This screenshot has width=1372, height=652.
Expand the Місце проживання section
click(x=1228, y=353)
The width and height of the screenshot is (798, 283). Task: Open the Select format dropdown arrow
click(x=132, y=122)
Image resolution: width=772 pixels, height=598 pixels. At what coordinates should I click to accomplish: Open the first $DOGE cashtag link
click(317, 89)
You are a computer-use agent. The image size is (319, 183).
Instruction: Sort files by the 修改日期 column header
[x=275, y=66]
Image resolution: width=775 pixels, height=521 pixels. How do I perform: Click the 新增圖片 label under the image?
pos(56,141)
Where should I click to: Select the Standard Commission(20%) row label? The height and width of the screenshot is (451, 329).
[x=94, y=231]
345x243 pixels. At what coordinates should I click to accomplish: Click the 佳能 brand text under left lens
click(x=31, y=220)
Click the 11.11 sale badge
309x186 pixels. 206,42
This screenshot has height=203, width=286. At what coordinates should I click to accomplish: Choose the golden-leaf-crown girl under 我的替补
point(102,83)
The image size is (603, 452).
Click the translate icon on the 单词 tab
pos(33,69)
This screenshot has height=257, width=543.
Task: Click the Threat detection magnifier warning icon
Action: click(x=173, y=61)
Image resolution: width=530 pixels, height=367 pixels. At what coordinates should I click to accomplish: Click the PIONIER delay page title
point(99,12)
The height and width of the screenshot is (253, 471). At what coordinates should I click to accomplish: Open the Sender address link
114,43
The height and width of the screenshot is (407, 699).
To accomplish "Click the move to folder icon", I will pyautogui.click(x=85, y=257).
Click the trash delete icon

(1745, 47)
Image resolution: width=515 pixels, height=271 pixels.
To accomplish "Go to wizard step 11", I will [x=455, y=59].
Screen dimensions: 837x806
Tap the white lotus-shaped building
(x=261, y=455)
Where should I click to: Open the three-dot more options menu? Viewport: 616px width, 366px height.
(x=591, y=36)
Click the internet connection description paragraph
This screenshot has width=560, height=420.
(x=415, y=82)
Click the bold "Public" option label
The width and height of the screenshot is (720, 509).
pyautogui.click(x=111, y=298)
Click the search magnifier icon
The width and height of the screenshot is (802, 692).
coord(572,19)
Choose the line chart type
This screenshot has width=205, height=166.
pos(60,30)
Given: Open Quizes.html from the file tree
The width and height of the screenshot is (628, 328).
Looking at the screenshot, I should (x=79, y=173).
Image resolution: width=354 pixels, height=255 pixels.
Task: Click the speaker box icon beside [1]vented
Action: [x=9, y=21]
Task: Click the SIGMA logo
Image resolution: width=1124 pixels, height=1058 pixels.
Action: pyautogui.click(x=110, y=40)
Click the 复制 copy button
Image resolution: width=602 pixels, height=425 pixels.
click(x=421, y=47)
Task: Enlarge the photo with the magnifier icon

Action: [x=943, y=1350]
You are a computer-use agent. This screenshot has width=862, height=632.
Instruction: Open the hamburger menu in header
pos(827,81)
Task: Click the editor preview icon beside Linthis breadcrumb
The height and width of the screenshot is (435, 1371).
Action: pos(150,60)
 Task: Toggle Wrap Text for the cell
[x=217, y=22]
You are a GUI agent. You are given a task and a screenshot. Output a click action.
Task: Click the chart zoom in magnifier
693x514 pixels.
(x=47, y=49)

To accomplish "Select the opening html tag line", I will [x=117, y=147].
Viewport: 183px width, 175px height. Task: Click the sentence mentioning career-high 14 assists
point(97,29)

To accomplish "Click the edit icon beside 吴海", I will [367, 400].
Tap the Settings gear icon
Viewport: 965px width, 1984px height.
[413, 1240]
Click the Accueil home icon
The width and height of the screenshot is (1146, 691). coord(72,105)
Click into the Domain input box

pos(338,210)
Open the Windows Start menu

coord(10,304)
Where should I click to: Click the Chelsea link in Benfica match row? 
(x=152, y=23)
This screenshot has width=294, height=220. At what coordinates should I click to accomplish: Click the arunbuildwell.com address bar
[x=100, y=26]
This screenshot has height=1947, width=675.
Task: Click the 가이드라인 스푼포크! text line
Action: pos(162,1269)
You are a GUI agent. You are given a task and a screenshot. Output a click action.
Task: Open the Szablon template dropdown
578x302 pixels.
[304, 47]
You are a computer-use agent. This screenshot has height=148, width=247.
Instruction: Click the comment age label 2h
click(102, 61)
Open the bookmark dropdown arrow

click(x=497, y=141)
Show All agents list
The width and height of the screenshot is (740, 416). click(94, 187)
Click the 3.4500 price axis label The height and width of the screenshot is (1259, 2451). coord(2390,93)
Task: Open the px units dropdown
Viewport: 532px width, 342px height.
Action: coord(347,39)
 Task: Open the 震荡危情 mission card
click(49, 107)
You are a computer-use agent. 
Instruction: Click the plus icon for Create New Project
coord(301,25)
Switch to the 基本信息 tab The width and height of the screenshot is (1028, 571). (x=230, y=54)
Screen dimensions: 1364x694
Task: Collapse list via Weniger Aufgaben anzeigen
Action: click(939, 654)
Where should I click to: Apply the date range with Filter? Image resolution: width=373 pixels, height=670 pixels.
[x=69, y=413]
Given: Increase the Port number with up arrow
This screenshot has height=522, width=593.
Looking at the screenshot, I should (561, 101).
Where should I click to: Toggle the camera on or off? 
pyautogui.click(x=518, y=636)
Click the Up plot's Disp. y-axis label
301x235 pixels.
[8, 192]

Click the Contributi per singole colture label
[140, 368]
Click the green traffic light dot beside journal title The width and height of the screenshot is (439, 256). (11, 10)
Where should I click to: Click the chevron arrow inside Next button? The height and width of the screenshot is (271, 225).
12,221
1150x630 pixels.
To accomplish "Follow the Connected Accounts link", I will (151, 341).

★ ★ ★ ★

AIM OF THE EXERCISE: The answer should be all the entries, restated with no word changed.

ANSWER SECTION:
This screenshot has width=1372, height=652.
Expand the Місце проживання section
click(x=1228, y=353)
The width and height of the screenshot is (798, 283). Task: Open the Select format dropdown arrow
click(x=132, y=122)
Image resolution: width=772 pixels, height=598 pixels. At what coordinates should I click to accomplish: Open the first $DOGE cashtag link
click(317, 89)
You are a computer-use agent. The image size is (319, 183).
Instruction: Sort files by the 修改日期 column header
[x=275, y=66]
Image resolution: width=775 pixels, height=521 pixels. How do I perform: Click the 新增圖片 label under the image?
pos(56,141)
Where should I click to: Select the Standard Commission(20%) row label? The height and width of the screenshot is (451, 329).
[x=94, y=231]
345x243 pixels. At what coordinates should I click to accomplish: Click the 佳能 brand text under left lens
click(x=31, y=220)
Click the 11.11 sale badge
309x186 pixels. 206,42
This screenshot has height=203, width=286. At what coordinates should I click to accomplish: Choose the golden-leaf-crown girl under 我的替补
point(102,83)
The image size is (603, 452).
Click the translate icon on the 单词 tab
pos(33,69)
This screenshot has height=257, width=543.
Task: Click the Threat detection magnifier warning icon
Action: click(x=173, y=61)
Image resolution: width=530 pixels, height=367 pixels. At what coordinates should I click to accomplish: Click the PIONIER delay page title
point(99,12)
The height and width of the screenshot is (253, 471). At what coordinates should I click to accomplish: Open the Sender address link
114,43
The height and width of the screenshot is (407, 699).
To accomplish "Click the move to folder icon", I will pyautogui.click(x=85, y=257).
Click the trash delete icon

(1745, 47)
Image resolution: width=515 pixels, height=271 pixels.
To accomplish "Go to wizard step 11", I will [x=455, y=59].
Screen dimensions: 837x806
Tap the white lotus-shaped building
(x=261, y=455)
Where should I click to: Open the three-dot more options menu? Viewport: 616px width, 366px height.
(x=591, y=36)
Click the internet connection description paragraph
This screenshot has width=560, height=420.
(x=415, y=82)
Click the bold "Public" option label
The width and height of the screenshot is (720, 509).
pyautogui.click(x=111, y=298)
Click the search magnifier icon
The width and height of the screenshot is (802, 692).
coord(572,19)
Choose the line chart type
This screenshot has width=205, height=166.
pos(60,30)
Given: Open Quizes.html from the file tree
The width and height of the screenshot is (628, 328).
Looking at the screenshot, I should (x=79, y=173).
Image resolution: width=354 pixels, height=255 pixels.
Task: Click the speaker box icon beside [1]vented
Action: [x=9, y=21]
Task: Click the SIGMA logo
Image resolution: width=1124 pixels, height=1058 pixels.
Action: pyautogui.click(x=110, y=40)
Click the 复制 copy button
Image resolution: width=602 pixels, height=425 pixels.
click(x=421, y=47)
Task: Enlarge the photo with the magnifier icon

Action: [x=943, y=1350]
You are a computer-use agent. This screenshot has width=862, height=632.
Instruction: Open the hamburger menu in header
pos(827,81)
Task: Click the editor preview icon beside Linthis breadcrumb
The height and width of the screenshot is (435, 1371).
Action: pos(150,60)
 Task: Toggle Wrap Text for the cell
[x=217, y=22]
You are a GUI agent. You are given a task and a screenshot. Output a click action.
Task: Click the chart zoom in magnifier
693x514 pixels.
(x=47, y=49)

To accomplish "Select the opening html tag line", I will [x=117, y=147].
Viewport: 183px width, 175px height. Task: Click the sentence mentioning career-high 14 assists
point(97,29)

To accomplish "Click the edit icon beside 吴海", I will [367, 400].
Tap the Settings gear icon
Viewport: 965px width, 1984px height.
[413, 1240]
Click the Accueil home icon
The width and height of the screenshot is (1146, 691). coord(72,105)
Click into the Domain input box

pos(338,210)
Open the Windows Start menu

coord(10,304)
Where should I click to: Click the Chelsea link in Benfica match row? 
(x=152, y=23)
This screenshot has width=294, height=220. At what coordinates should I click to accomplish: Click the arunbuildwell.com address bar
[x=100, y=26]
This screenshot has height=1947, width=675.
Task: Click the 가이드라인 스푼포크! text line
Action: pos(162,1269)
You are a GUI agent. You are given a task and a screenshot. Output a click action.
Task: Open the Szablon template dropdown
578x302 pixels.
[304, 47]
You are a computer-use agent. This screenshot has height=148, width=247.
Instruction: Click the comment age label 2h
click(102, 61)
Open the bookmark dropdown arrow

click(x=497, y=141)
Show All agents list
The width and height of the screenshot is (740, 416). click(94, 187)
Click the 3.4500 price axis label The height and width of the screenshot is (1259, 2451). coord(2390,93)
Task: Open the px units dropdown
Viewport: 532px width, 342px height.
Action: coord(347,39)
 Task: Open the 震荡危情 mission card
click(49, 107)
You are a computer-use agent. 
Instruction: Click the plus icon for Create New Project
coord(301,25)
Switch to the 基本信息 tab The width and height of the screenshot is (1028, 571). (x=230, y=54)
Screen dimensions: 1364x694
Task: Collapse list via Weniger Aufgaben anzeigen
Action: click(939, 654)
Where should I click to: Apply the date range with Filter? Image resolution: width=373 pixels, height=670 pixels.
[x=69, y=413]
Given: Increase the Port number with up arrow
This screenshot has height=522, width=593.
Looking at the screenshot, I should (561, 101).
Where should I click to: Toggle the camera on or off? 
pyautogui.click(x=518, y=636)
Click the Up plot's Disp. y-axis label
301x235 pixels.
[8, 192]

Click the Contributi per singole colture label
[140, 368]
Click the green traffic light dot beside journal title The width and height of the screenshot is (439, 256). (11, 10)
Where should I click to: Click the chevron arrow inside Next button? The height and width of the screenshot is (271, 225).
12,221
1150x630 pixels.
To accomplish "Follow the Connected Accounts link", I will (151, 341).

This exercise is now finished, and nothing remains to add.